[СТАТЬЯ]
А Феллини? В "Ночах Кабирии" – еще торжество сквозного действия. Грандиозный финал сделан точно по "системе". Но дальше… Дальше – сумятица снов, аттракционы, шок… А.В. Эфрос замечательно о нем написал: "Феллини – это какое-то необыкновенное, фантастическое продолжение Чаплина…" У меня довольно странное к нему отношение: я делю все его фильмы на те, где есть Марчелло, и где его нет… (Это, конечно, мое личное мнение, я никому его не навязываю. Мне Мастроянни интересней в картинах других режиссеров.)
Я долго не понимал, как у Фасбиндера в "Замужестве Марии Браун" сделана сцена возвращения мужа. Пронзительная сцена. Она (Шигулла) ждет своего Германа, но его убивают на фронте. Она уже знает это наверняка, от мужа своей подруги, который с ним воевал. Не хочет в это верить… Проходит время, она влюбляется в негра, ждет от него ребенка и… вдруг возвращается Герман. Сначала она смотрит на него – застывшего в дверях, – как на фотографию. Говорит лежащему голым негру как-то по-детски: "Посмотри, вон Герман пришел". И улыбается. В ее глазах уже заметен "сдвиг". Герман бьет ее по щеке – наотмашь, но дальше… Вместо того чтобы сразу была сцена ревности (это – ожидаемое!), он быстро бежит к столу и закуривает. Оцепенение. Руки трясутся. Все долго наблюдают, как он делает одну затяжку за другой… В этой сцене побеждает не Станиславский, а Фасбиндер – а вместе с ним и Фрейд, и Достоевский. Нить не соединяет бусы!
Телевидение. Обрушиваются тонны информации – правда, больше ненужной, но от нее никуда не деться. Это данность. Теперь, в общем, всем все известно.

[ДАННЫЕ]

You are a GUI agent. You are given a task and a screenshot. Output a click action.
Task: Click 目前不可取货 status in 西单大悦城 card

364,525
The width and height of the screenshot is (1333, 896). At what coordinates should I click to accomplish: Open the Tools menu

[ЗАДАНИЯ]
• a. Перепишите из статьи о кино отрывок от слов "А Феллини? В" до слов "картинах других режиссеров.)" включительно.
• b. Продолжите статью о кино, начав сразу после ее последнего предложения.

[ОТВЕТЫ К ЗАДАНИЯМ]
• a.
А Феллини? В "Ночах Кабирии" – еще торжество сквозного действия. Грандиозный финал сделан точно по "системе". Но дальше… Дальше – сумятица снов, аттракционы, шок… А.В. Эфрос замечательно о нем написал: "Феллини – это какое-то необыкновенное, фантастическое продолжение Чаплина…" У меня довольно странное к нему отношение: я делю все его фильмы на те, где есть Марчелло, и где его нет… (Это, конечно, мое личное мнение, я никому его не навязываю. Мне Мастроянни интересней в картинах других режиссеров.)

• b.
Когда видишь себя в телевизоре, думаешь: это можно было вообще не играть, это можно было быстрее. Скорее к главному, к сути. Время уплотняется: клипы, дайджесты… Конечно, есть стоики – что-то же должно эту волну сдерживать. Вот Додин играет "Бесов" целый день, вот Штайн собирается "Орестею"…
Впервые я "изменил" "системе", которая меня вырастила, в "Трех мешках", в БДТ. Она показалась мне тесной. Роль фронтовика, инвалида требовала ненормального, высшего напряжения сил. Уже к первому антракту я сгорал. А впереди была самая главная сцена – столкновение с властью, с бюрократом Божеумовым. Нужно было передать в зал энергию в миллион – нет, больше – вольт. После прогона подходит зеленый Стржельчик, спрашивает: "Ты как, жив?" Я смотрю на него и никого перед собой не вижу. Понял, что так долго не протяну. И, решил испробовать то, о чем уже исподволь думал, – рваный ритм. Одну сцену сыграл "на сбросе" (как раз ту, которая осталась на телевидении; даже в книге обо мне отметили, что я в ней поразительно похож на себя!), в другой как будто отсутствовал, наблюдал… От этого финальная сцена выросла больше. Правда, и в ней самой, перед самым концом, сделал для себя остановку. Подумал: "Я борюсь с Божеумовым, но ведь после него придут другие – страшнее. Зачем тогда жить?" И от этой мысли совсем опускались руки, вернее, одна рука – ведь он был калека. "Зачем жить?" Прострация. И неожиданно – припадок. Короткий крик, будто ударяет током; выдергиваю культю и падаю… На премьере испугал кого-то из Смольного. Этот начальник – видно, один к одному Божеумов. Алена прибегает в грим-уборную мокрая, перевернутая… А я ничего, даже улыбаюсь. Значит, моя аритмия, мой осциллограф сработал: энергия не задушила меня, а выплеснулась в зал.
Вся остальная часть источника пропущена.